February 5, 2025

Richard Heller, knighted by the Queen of Denmark and first chief of Pediatric Radiology at Vanderbilt, dies at 86

Alongside his clinical, teaching, administrative and research work, Dr. Heller was a person of many other interests.

Richard Heller

Richard M. Heller Jr., MD, professor emeritus of Radiology and Radiological Sciences, who in 1975 became Vanderbilt’s first chief of Pediatric Radiology, died Feb. 3. He was 86.

Dr. Heller was a Chicago native who graduated from Carleton College in Northfield, Minnesota, in 1959 and earned his MD from Northwestern University in 1963. He did his postgraduate work at Massachusetts General Hospital and Boston Children’s Hospital, and he was on the faculty of Johns Hopkins before coming to Vanderbilt in 1975.

In addition to serving as chief of Pediatric Radiology, Dr. Heller was director of the Radiology residency program for 20 years and was the author of hundreds of research papers and several books in his career.

Alongside his clinical, teaching, administrative and research work, Dr. Heller was a person of many other interests.

A time spent in Denmark as a young man left a lifelong impression on him, and beginning in 1981 he served as the honorary Danish consul for Tennessee, a position he held for more than 30 years. For his service, he was honored by Denmark’s Queen Margrethe II as a Knight 1st Class, Order of the Dannebrog.

Dr. Heller also served for a time as a radiologist for the National Zoo in Washington, D.C., where he completed imaging studies on zoo animals, observing once that “It’s very challenging and tremendously interesting to try and extrapolate what we know from the radiology of human illness to exotic animal illness.”
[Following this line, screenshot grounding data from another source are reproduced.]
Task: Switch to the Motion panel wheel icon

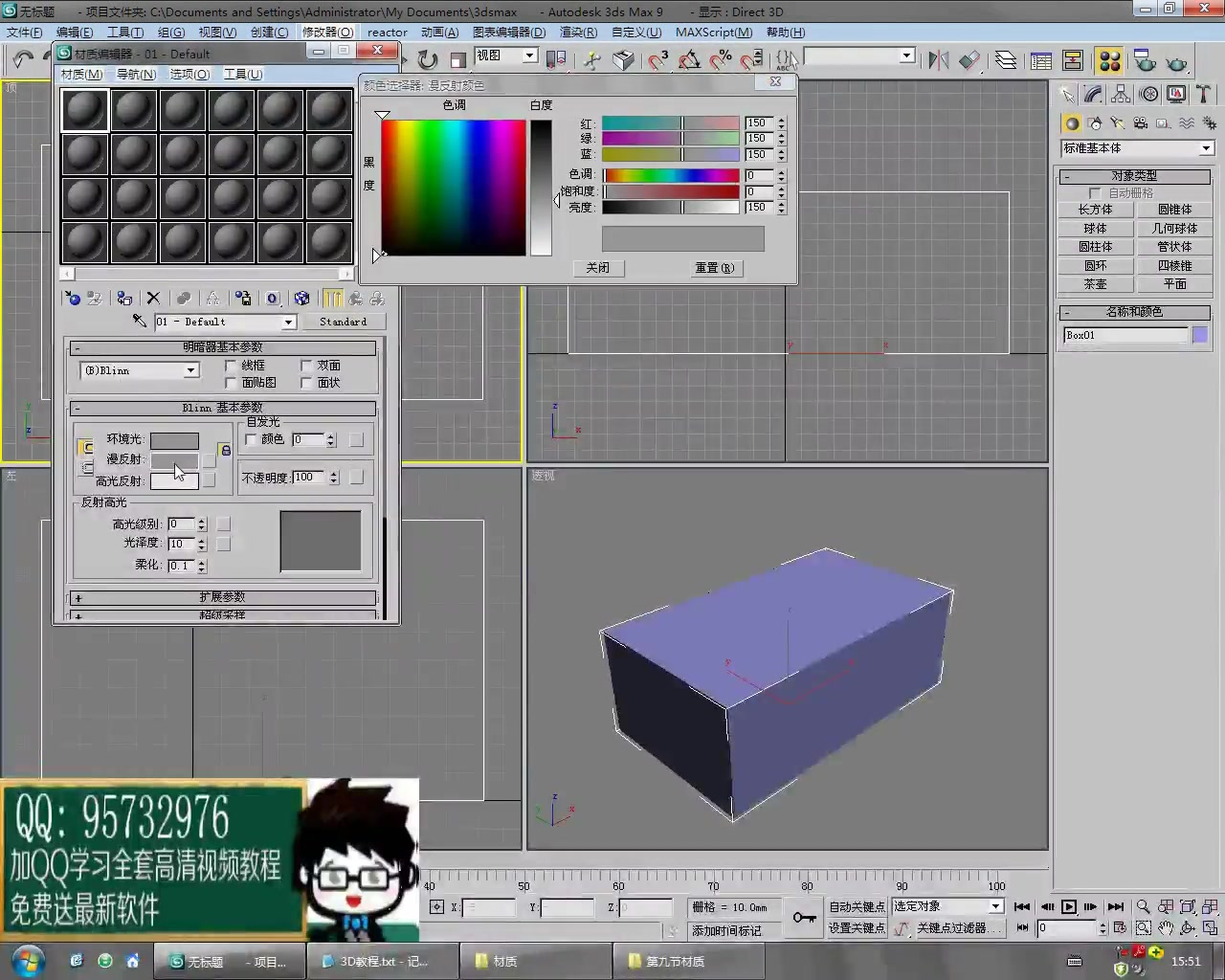Action: (1149, 96)
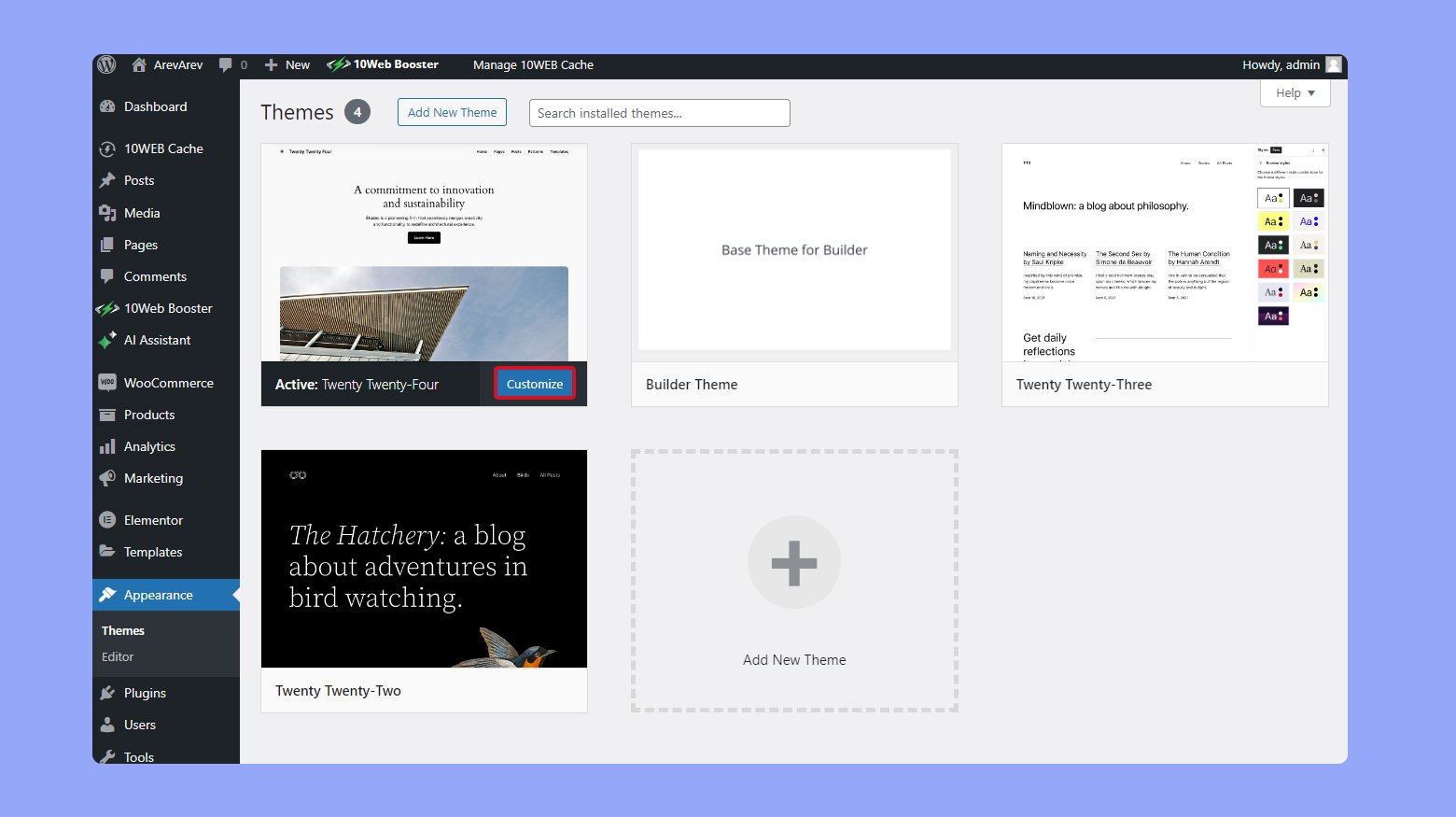
Task: Select the Twenty Twenty-Two theme thumbnail
Action: [x=424, y=558]
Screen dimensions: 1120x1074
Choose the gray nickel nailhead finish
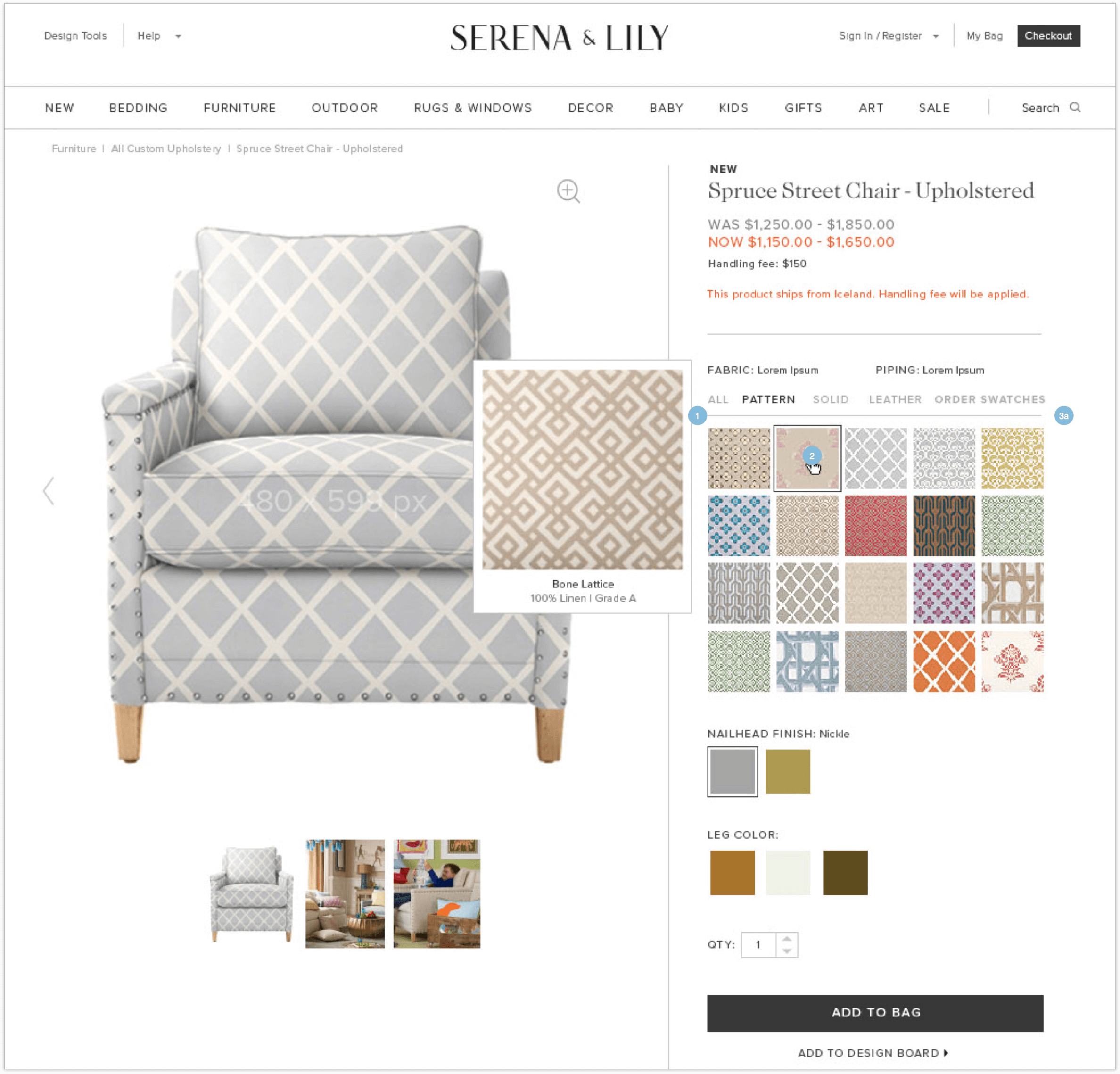tap(732, 771)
In 2007 he was elected to the Explorers Club, the New York-based organization founded in 1904 that had as its honorary chairman Sir Edmund Hillary and described itself as “a meeting point and unifying force for explorers worldwide.”

Among the many professional honors he achieved were the Distinguished Service Award from the American Board of Radiology; the Lifetime Achievement Award for Teaching in Pediatrics from the Department of Pediatrics; and a named lectureship in the Department of Radiology and Radiological Sciences.

Dr. Heller is survived by his wife of 53 years, Toni, his children, Richard (Beth) and Jaime (Mark Kocourek), and four grandchildren.

A funeral service will be held at 11:30 a.m. Thursday, Feb. 6, at Congregation Micah.